Document text:
┏━━

Match exactly N repetitions of the same character

Question

How do I write an expression that matches exactly N repetitions of the same character (or, ideally, the same group)? Basically, what (.)\1{N-1} does, but with one important limitation: the expression should fail if the subject is repeated more than N times. For example, given N=4 and the string xxaaaayyybbbbbzzccccxx, the expressions should match aaaa and cccc and not bbbb.

I'm not focused on any specific dialect, feel free to use any language. Please do not post code that works for this specific example only, I'm looking for a general solution.

Answer 1

Use negative lookahead and negative lookbehind.

This would be the regex: (.)(?<!\1.)\1{N-1}(?!\1) except that Python's re module is broken (see this link).

English translation: "Match any character. Make sure that after you match that character, the character before it isn't also that character. Match N-1 more repetitions of that character. Make sure that the character after those repetitions is not also that character."

Unfortunately, the re module (and most regular expression engines) are broken, in that you can't use backreferences in a lookbehind assertion. Lookbehind assertions are required to be constant length, and the compilers aren't smart enough to infer that it is when a backreference is used (even though, like in this case, the backref is of constant length). We have to handhold the regex compiler through this, as so:

The actual answer will have to be messier: r"(.)(?<!(?=\1)..)\1{N-1}(?!\1)"

This works around that bug in the re module by using (?=\1).. instead of \1. (these are equivalent most of the time.) This lets the regex engine know exactly the width of the lookbehind assertion, so it works in PCRE and re and so on.

---

Of course, a real-world solution is something like [x.group() for x in re.finditer(r"(.)\1*", "xxaaaayyybbbbbzzccccxx") if len(x.group()) == 4]

Answer 2

I suspect you want to be using negative lookahead: (.)\1{N-1}(?!\1).

But that said...I suspect the simplest cross-language solution is just write it yourself without using regexes.

UPDATE:

^(.)\\1{3}(?!\\1)|(.)(?<!(?=\\2)..)\\2{3}(?!\\2) works for me more generally, including matches starting at the beginning of the string.

Answer 3

It is easy to put too much burden onto regular expressions and try to get them to do everything, when just nearly everything will do!

Use a regex to find all substrings consisting of a single character, and then check their length separately, like this:

use strict;
use warnings;

my $str = 'xxaaaayyybbbbbzzccccxx';

while ( $str =~ /((.)\2*)/g ) {
  next unless length $1 == 4;
  my $substr = $1;
  print "$substr\n";
}

output

aaaa
cccc

Answer 4

Perl’s regex engine does not support variable-length lookbehind, so we have to be deliberate about it.

┗━━

Input data:
┏━━

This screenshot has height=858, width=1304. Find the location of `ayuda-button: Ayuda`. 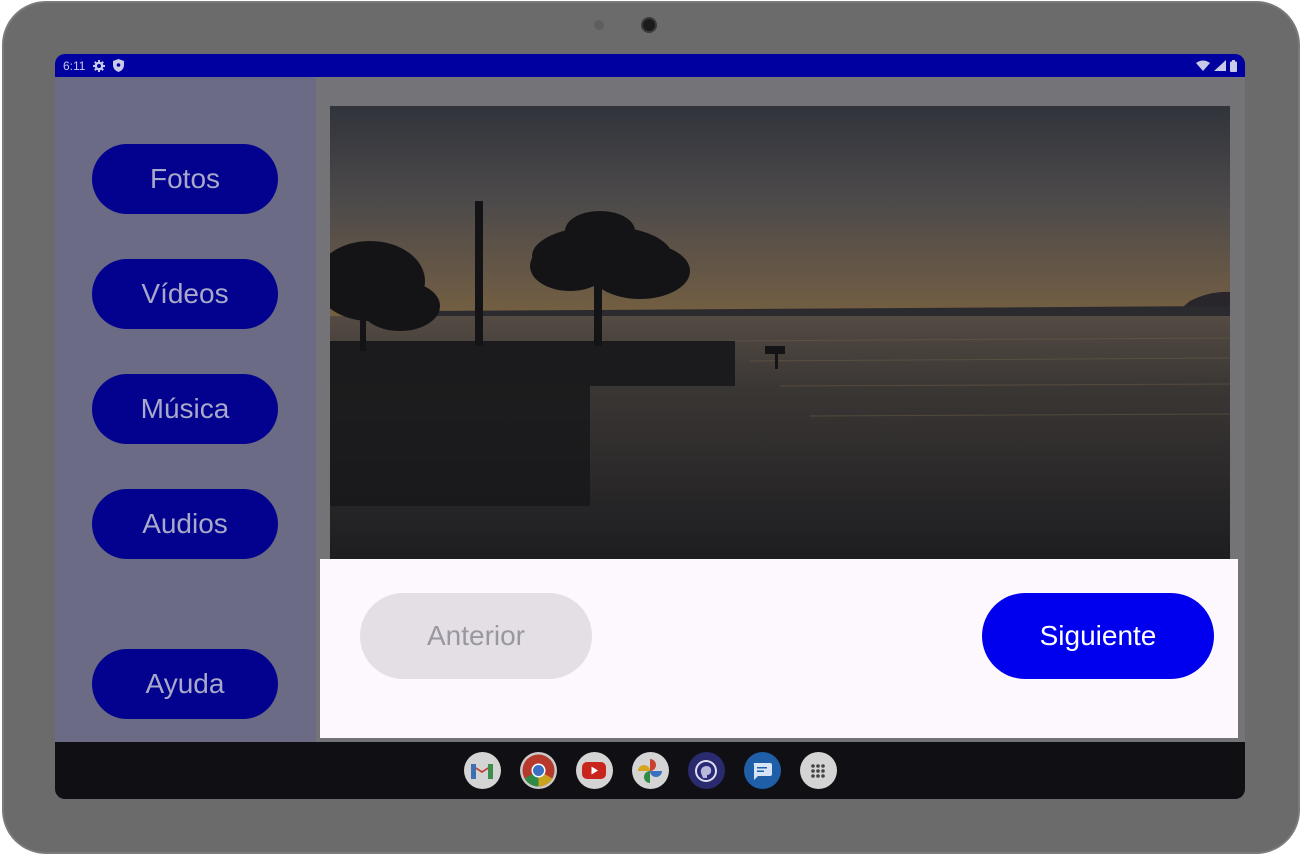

┗━━

Work order: Reproduce the part of the thread on matching repeated characters that opens with the words "But that said...I" and closes with "of the string.", switching "simplest" to "easiest".

Expected answer:
But that said...I suspect the easiest cross-language solution is just write it yourself without using regexes.

UPDATE:

^(.)\\1{3}(?!\\1)|(.)(?<!(?=\\2)..)\\2{3}(?!\\2) works for me more generally, including matches starting at the beginning of the string.